I don't see why we would parse more frequently. An edit is an edit, locally or
remotely. If you want a language link to be updated, the page needs
to be reparsed, whether that is triggered by wikidata or a bot edit. At least,
wikidata doesn't create a new revision.
Surely Wikidata will dramatically increase the amount of data
available on the infoboxes of articles in small wikis, and improve the
freshness of that data. If it doesn't, something must have gone
terribly wrong.
Note that the current system is inefficient, sometimes to the point of
not working at all. When bot edits on zhwiki cause a job queue backlog
6 months long, or data templates cause articles to take a gigabyte of
RAM and 15 seconds to render, I tell people "don't worry, I'm sure
Wikidata will fix it". I still think we can deliver on that promise,
with proper attention to system design.
Of course,
with template updates, you don't have to wait for the
refreshLinks job to run before the new content becomes visible,
because page_touched is updated and Squid is purged before the job is
run. That may also be feasible with Wikidata.
We call Title::invalidateCache(). That ought to do it, right?
You would have to also call Title::purgeSquid(). But it's not
efficient to use these Title methods when you have thousands of pages
to purge, that's why we use HTMLCacheUpdate for template updates.
Sitelinks (Language links) too can be accessed via
parser functions and used in
conditionals.
Presumably that would be used fairly rarely. You could track it
separately, or remove the feature, in order to provide efficient
language link updates as I described.
The reason I
think duplicate removal is essential is because entities
will be updated in batches. For example, a census in a large country
might result in hundreds of thousands of item updates.
Yes, but for different items. How can we remove any duplicate updates if there
is just one edit per item? Why would there be multiple?
I'm not talking about removing duplicate item edits, I'm talking about
avoiding running multiple refreshLinks jobs for each client page. I
thought refreshLinks was what Denny was talking about when he said
"re-render", thanks for clearing that up.
Ok, so there would be a re-parse queue with duplicate
removal. When a change
notification is processed (after coalescing notifications), the target page is
invalidated using Title::invalidateCache() and it's also placed in the re-parse
queue to be processed later. How is this different from the job queue used for
parsing after template edits?
There's no duplicate removal with template edits, and no 24-hour delay
in updates to improve the effectiveness of duplicate removal.

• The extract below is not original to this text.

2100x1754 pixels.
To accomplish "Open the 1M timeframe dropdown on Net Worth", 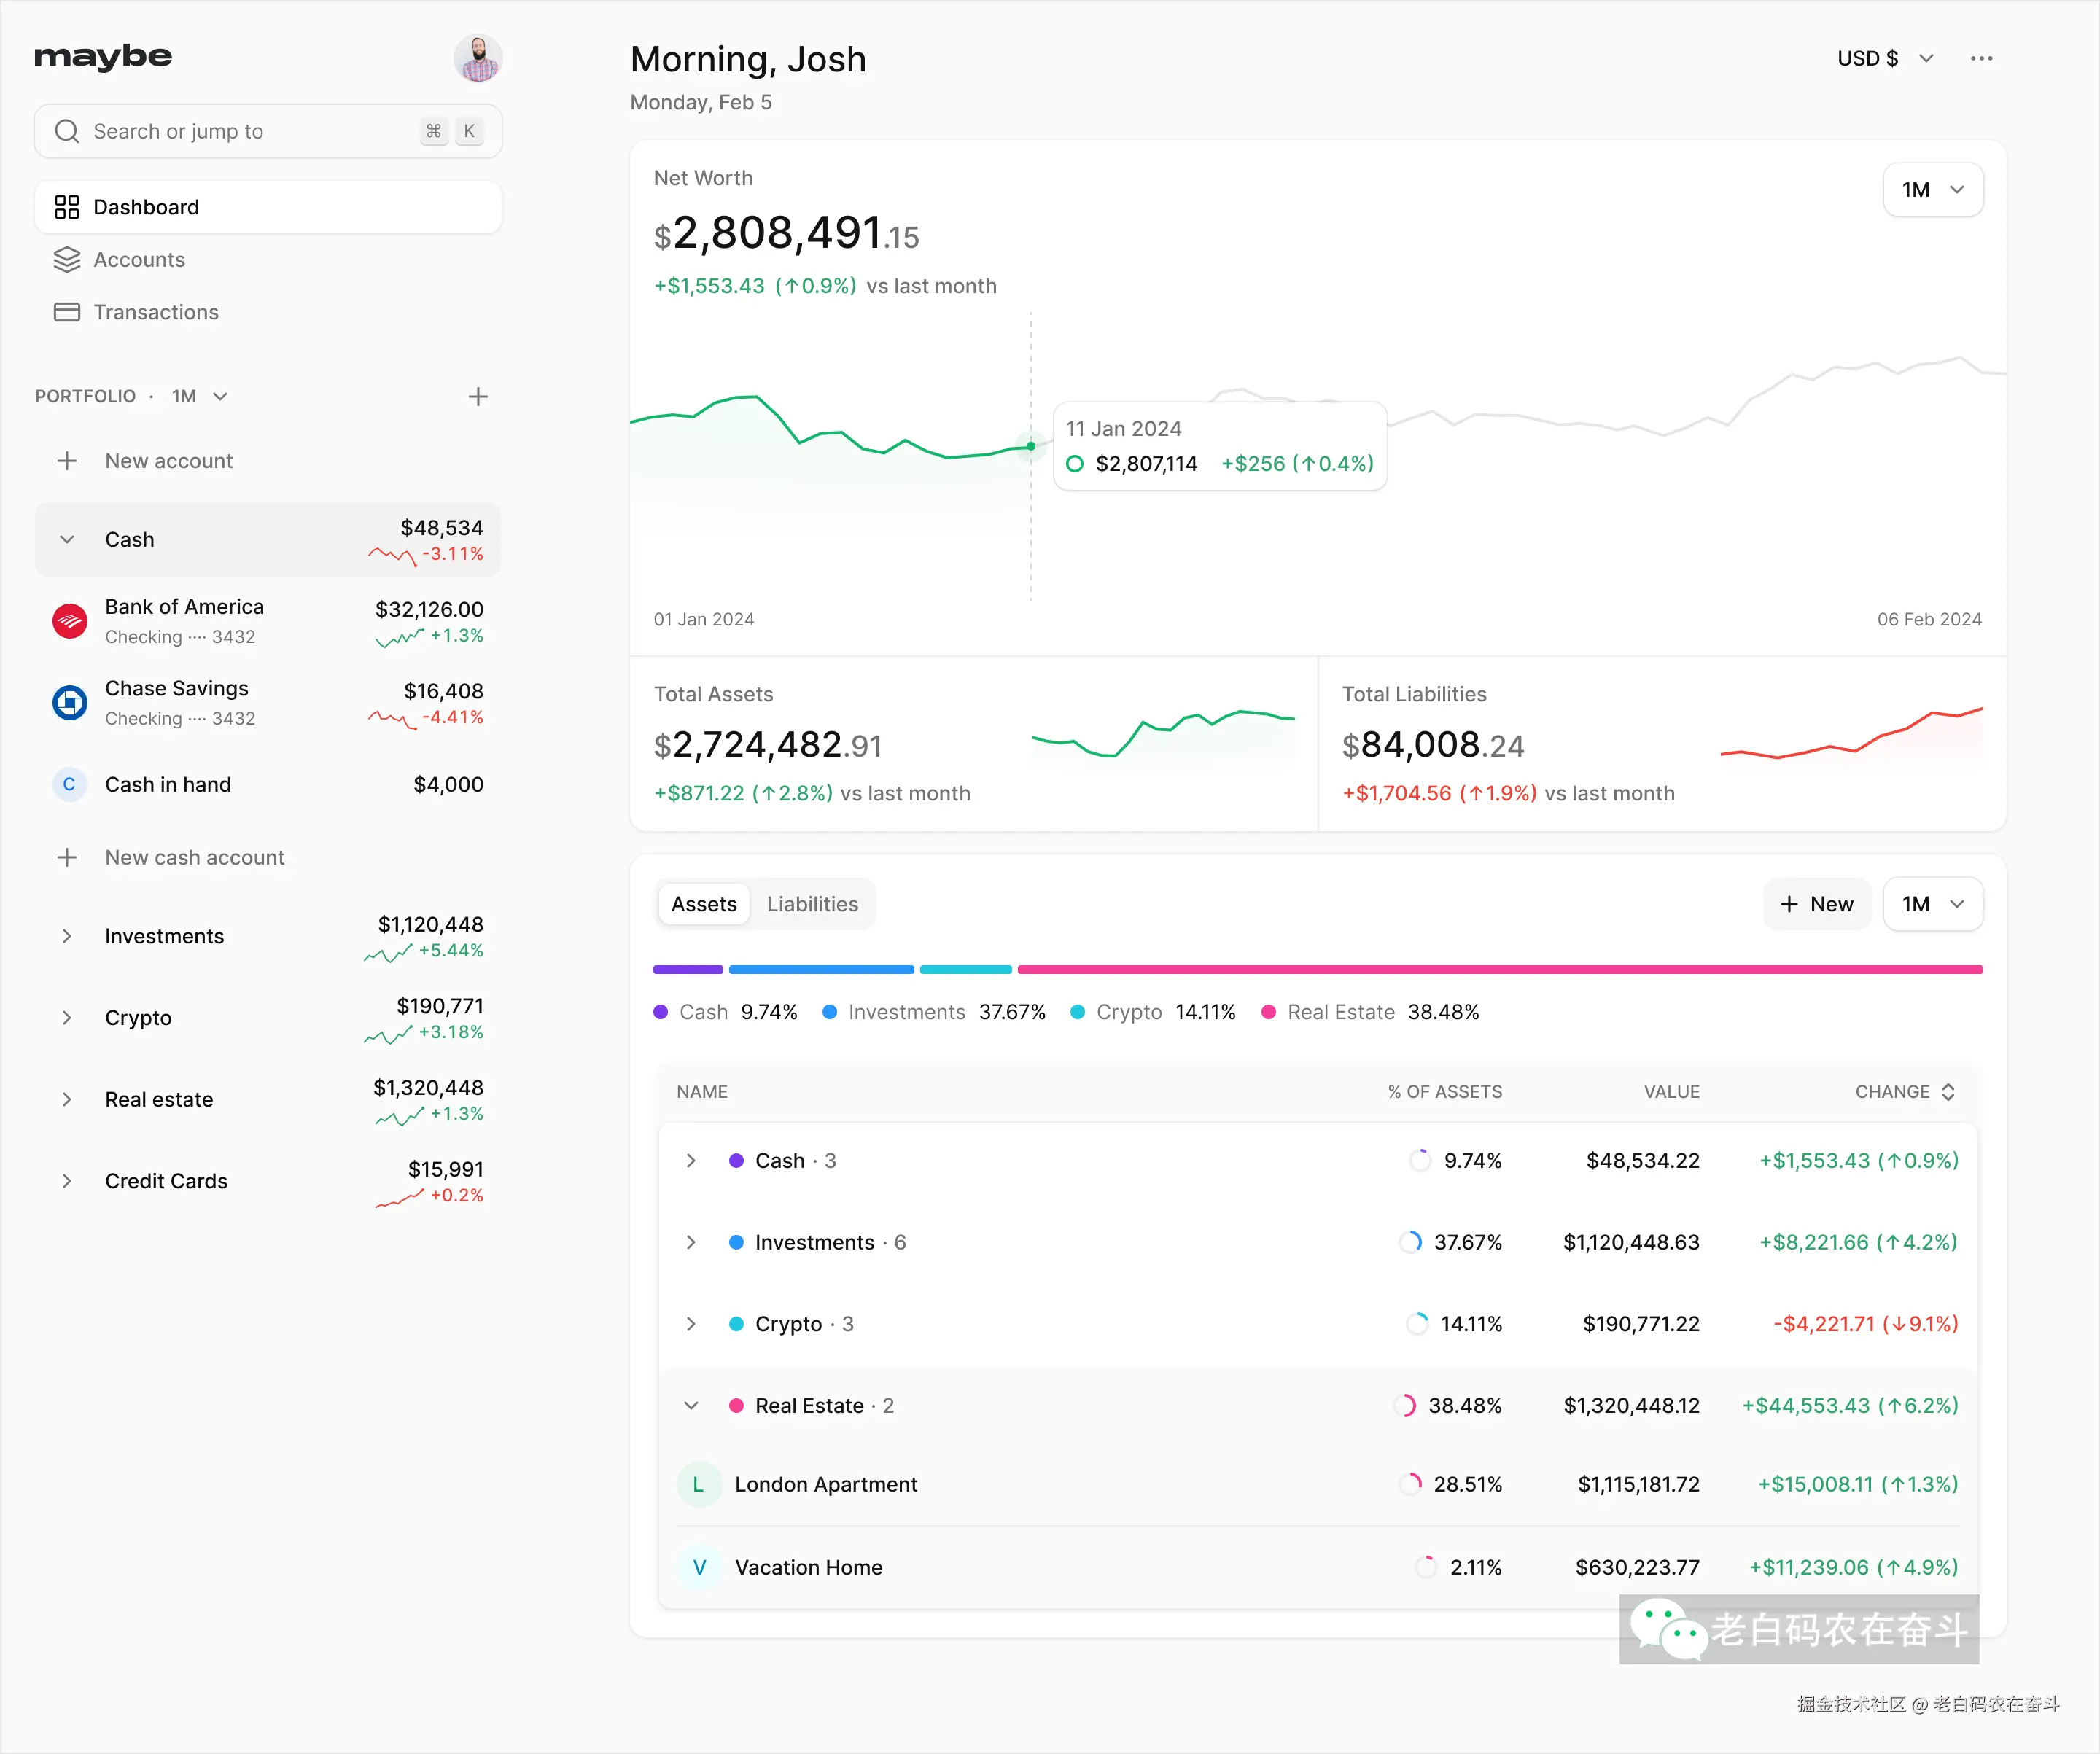I will click(x=1932, y=189).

It's the same problem, it's just that the current system for template
edits is cripplingly inefficient and unscalable. So I'm bringing up
these performance ideas before Wikidata increases the edit rate by a
factor of 10.
The change I'm suggesting is conservative. I'm not sure if it will be
enough to avoid serious site performance issues. Maybe if we deploy
Lua first, it will work.
Also, when the page is edited manually, and then
rendered, the wiki need to
somehow know a) which item ID is associated with this page and b) it needs to
load the item data to be able to render the page (just the language links, or
also infobox data, or eventually also the result of a wikidata query as a list).
You could load the data from memcached while the page is being parsed,
instead of doing it in advance, similar to what we do for images.
How does it get into memcached? What if it's not there?
Push it into memcached when the item is changed. If it's not there on
parse, load it from the repo slave DB and save it back to memcached.
That's not exactly the scheme that we use for images, but it's the
scheme that Asher Feldman recommends that we use for future
performance work. It can probably be made to work.